From the Massei report:
“The fact [that the] duodenum [is] empty is not [necessarily] fully reliable.” (pg 179)
Until I can read Dr. Lalli's and Giancarlo Umani Ronchi's testimonies in English, I'll accept what I read in the Massei report on pages 177 – 179.
I am no expert... everything I've read on stuff not associated with this case, uses an approximate demarcation time of 2 hours... if the contents of the meal are still in the stomach, then they died within 2 hours of their last meal. Then again I am sure I'll be corrected if wrong about this. The stuff I've read about the horrible Kercher murder is that based on this science, she had to have been gone by 9:30, which also just happens to fit a comprehensive timeline of Rudy-the-sole-killer.

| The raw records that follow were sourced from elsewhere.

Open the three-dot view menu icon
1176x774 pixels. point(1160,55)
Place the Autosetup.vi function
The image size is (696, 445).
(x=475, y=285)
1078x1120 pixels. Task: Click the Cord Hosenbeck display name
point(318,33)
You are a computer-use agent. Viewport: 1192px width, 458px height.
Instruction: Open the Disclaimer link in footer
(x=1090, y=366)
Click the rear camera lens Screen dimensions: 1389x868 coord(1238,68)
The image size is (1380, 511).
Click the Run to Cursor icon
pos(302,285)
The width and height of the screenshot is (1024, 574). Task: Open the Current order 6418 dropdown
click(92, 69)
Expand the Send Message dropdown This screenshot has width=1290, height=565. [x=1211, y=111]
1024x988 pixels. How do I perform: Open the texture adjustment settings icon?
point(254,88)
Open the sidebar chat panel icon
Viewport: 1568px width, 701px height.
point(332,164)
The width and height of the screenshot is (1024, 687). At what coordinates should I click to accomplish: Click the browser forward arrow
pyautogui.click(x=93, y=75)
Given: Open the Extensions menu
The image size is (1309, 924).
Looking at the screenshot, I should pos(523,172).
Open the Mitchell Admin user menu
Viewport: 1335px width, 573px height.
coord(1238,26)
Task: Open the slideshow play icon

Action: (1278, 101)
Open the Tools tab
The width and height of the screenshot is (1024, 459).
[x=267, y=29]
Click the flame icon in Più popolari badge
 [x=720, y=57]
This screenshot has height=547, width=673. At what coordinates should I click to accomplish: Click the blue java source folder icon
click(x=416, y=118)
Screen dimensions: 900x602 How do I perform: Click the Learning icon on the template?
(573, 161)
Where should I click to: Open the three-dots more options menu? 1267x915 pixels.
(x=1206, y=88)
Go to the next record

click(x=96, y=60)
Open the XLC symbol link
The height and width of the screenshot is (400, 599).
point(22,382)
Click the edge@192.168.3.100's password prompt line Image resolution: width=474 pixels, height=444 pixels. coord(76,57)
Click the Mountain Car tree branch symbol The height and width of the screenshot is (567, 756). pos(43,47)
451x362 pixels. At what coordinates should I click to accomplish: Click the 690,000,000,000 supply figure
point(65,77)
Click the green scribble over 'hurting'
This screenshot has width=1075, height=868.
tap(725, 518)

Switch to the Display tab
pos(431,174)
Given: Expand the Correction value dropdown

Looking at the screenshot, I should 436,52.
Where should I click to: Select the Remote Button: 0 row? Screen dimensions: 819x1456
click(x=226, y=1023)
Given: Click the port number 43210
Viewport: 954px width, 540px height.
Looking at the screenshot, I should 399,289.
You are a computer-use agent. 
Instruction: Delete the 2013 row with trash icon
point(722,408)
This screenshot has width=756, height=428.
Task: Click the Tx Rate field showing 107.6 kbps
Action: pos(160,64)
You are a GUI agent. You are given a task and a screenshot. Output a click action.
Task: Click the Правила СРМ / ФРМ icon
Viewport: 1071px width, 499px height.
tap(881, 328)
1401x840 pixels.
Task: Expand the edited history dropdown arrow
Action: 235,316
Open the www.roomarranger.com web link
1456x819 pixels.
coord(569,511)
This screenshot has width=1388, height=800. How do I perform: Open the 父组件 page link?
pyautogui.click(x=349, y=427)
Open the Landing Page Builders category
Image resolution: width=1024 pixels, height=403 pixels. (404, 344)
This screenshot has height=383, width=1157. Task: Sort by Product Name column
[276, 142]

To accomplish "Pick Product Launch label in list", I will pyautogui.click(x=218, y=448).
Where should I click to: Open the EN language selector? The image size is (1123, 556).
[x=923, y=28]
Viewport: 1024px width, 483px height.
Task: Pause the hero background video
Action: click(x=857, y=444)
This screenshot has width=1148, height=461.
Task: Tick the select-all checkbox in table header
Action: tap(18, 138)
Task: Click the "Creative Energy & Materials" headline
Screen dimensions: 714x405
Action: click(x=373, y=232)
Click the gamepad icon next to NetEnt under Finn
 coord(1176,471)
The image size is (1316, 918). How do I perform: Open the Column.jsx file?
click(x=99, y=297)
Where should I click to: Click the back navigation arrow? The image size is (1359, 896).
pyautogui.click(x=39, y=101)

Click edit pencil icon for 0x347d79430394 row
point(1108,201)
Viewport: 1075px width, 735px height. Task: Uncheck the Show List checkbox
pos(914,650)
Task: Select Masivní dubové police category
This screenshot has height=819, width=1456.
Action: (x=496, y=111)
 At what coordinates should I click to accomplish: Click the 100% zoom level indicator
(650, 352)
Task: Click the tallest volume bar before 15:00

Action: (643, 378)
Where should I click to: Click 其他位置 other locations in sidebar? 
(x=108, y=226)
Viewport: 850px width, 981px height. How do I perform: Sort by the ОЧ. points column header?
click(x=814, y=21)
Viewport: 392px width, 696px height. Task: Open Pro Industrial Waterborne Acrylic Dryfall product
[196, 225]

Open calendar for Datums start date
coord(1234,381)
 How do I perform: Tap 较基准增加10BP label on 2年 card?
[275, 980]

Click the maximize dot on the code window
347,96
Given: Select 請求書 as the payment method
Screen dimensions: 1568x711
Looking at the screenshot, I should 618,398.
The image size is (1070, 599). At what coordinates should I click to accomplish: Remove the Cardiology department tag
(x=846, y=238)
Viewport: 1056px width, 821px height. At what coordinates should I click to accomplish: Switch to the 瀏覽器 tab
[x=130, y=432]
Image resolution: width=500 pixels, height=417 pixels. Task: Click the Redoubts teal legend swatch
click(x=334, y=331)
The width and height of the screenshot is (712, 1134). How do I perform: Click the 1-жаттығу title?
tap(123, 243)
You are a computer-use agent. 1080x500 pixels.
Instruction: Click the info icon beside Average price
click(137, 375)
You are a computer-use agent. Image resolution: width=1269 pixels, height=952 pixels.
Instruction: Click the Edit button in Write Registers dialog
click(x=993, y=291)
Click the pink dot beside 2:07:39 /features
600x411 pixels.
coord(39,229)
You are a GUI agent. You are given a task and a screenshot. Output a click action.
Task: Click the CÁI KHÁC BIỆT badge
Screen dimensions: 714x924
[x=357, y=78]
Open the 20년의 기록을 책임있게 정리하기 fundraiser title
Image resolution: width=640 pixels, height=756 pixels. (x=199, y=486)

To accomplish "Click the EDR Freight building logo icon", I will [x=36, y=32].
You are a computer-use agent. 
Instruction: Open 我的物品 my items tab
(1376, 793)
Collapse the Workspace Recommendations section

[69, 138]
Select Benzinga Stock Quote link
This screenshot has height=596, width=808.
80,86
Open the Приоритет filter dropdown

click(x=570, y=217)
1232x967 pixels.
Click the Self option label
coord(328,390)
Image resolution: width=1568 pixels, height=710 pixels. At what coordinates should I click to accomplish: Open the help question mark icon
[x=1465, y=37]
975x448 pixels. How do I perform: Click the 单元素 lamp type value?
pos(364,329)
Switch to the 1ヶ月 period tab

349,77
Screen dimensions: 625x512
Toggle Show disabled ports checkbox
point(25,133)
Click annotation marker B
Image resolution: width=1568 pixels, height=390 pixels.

What is telling is not even so much what is in the Massei report. What is telling for me is that when guilters/haters begin to try a comprehensive timeline, esp. one which tries to establish a late TOD, they have to invent scenarios about the meal...
- one guilter tried to claim that someone who was being tormented for 3 of the last five hours of her life, would not digest past the stomach because of stress.
- another speculated that Meredith had had a second, identical meal at about 9 pm, and that this, in essence, restarted the digestive clock.
So for me it is not so much being able to understand the digestive process, as it watching guilters trying to reinvent the crime, so as to make it - and I mean MAKE it - fit. Like Massei had to do, to manufacture a finding of guilt, the guilters have to continually reinvent things, mainly through the heavy use of "probablies", or "it is compatible withs".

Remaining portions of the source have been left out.